Demande écrite A =>
Pouvez-vous extraire du jugement, mot pour mot, le passage qui va de « SA MAJESTÉ LA » jusqu'à « a été faite. » inclus ?
Demande écrite B =>
Pourriez-vous recopier à l'identique l'ensemble des enregistrements, en omettant les images ?

Extrait fourni =>
Dossiers: 98-2304-GST-I; 98-2305-GST-I

ENTRE :

VITO CIRIELLO, ROSA CIRIELLO,

appelants,

et

SA MAJESTÉ LA REINE,

Intimée.

Motifs du jugement

Le juge Rip, C.C.I.

[1]            Pendant les périodes allant du 1er mai 1991 au 31 octobre 1991 et du 1er février 1992 au 30 avril 1994, R. & V. Insulating Glass Co. Ltd. (" R & V ") a fait défaut de verser au receveur général du Canada une taxe nette s'élevant à 69 295,28 $ comme l'exige le paragraphe 228(1) de la Loi sur la taxe d'accise (la " Loi "). R & V s'est également vu imposer des intérêts et des pénalités. Le 25 juin 1994 ou vers cette date, R & V a effectué une cession de ses biens en vertu de la Loi sur la faillite et l'insolvabilité, et la preuve de la créance de la Couronne, en ce qui concerne la taxe nette, les intérêts et les pénalités, a été faite.

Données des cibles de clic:
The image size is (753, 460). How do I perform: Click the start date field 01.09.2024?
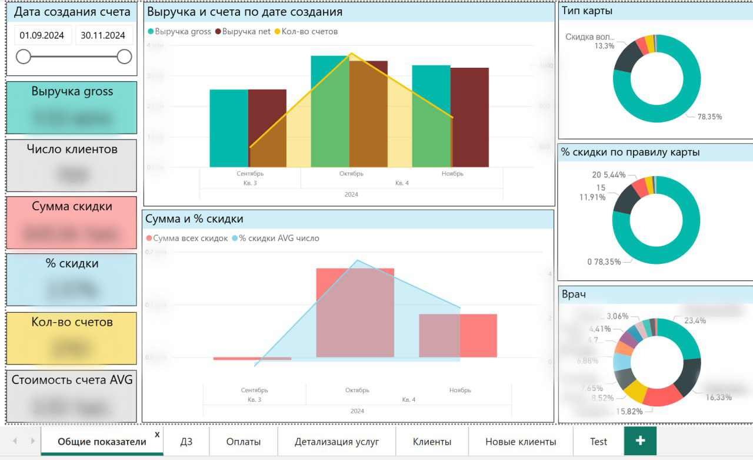pos(42,35)
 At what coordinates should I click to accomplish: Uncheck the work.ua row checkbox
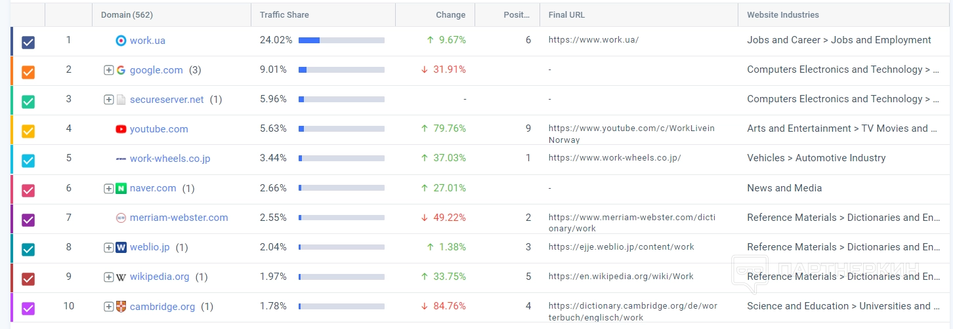(28, 43)
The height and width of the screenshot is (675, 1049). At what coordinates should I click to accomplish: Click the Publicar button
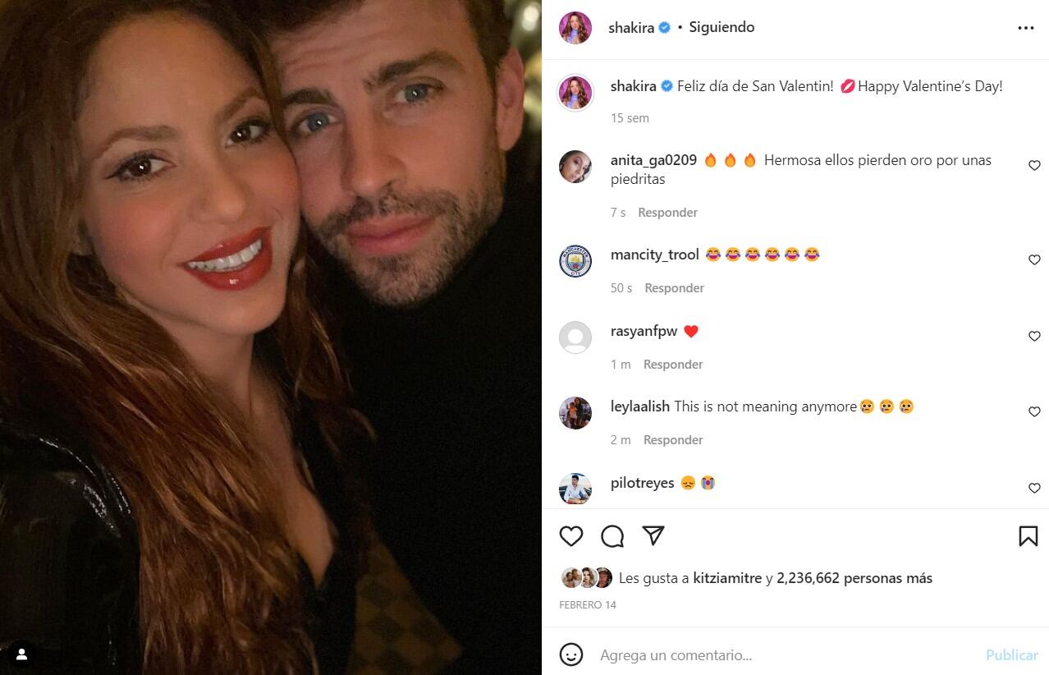pyautogui.click(x=1011, y=654)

Réponse attendue A =>
SA MAJESTÉ LA REINE,

Intimée.

Motifs du jugement

Le juge Rip, C.C.I.

[1]            Pendant les périodes allant du 1er mai 1991 au 31 octobre 1991 et du 1er février 1992 au 30 avril 1994, R. & V. Insulating Glass Co. Ltd. (" R & V ") a fait défaut de verser au receveur général du Canada une taxe nette s'élevant à 69 295,28 $ comme l'exige le paragraphe 228(1) de la Loi sur la taxe d'accise (la " Loi "). R & V s'est également vu imposer des intérêts et des pénalités. Le 25 juin 1994 ou vers cette date, R & V a effectué une cession de ses biens en vertu de la Loi sur la faillite et l'insolvabilité, et la preuve de la créance de la Couronne, en ce qui concerne la taxe nette, les intérêts et les pénalités, a été faite.

Réponse attendue B =>
The image size is (753, 460). How do I perform: Click the start date field 01.09.2024?
pos(42,35)
 At what coordinates should I click to accomplish: Uncheck the work.ua row checkbox
(28, 43)
The height and width of the screenshot is (675, 1049). At what coordinates should I click to accomplish: Click the Publicar button
pyautogui.click(x=1011, y=654)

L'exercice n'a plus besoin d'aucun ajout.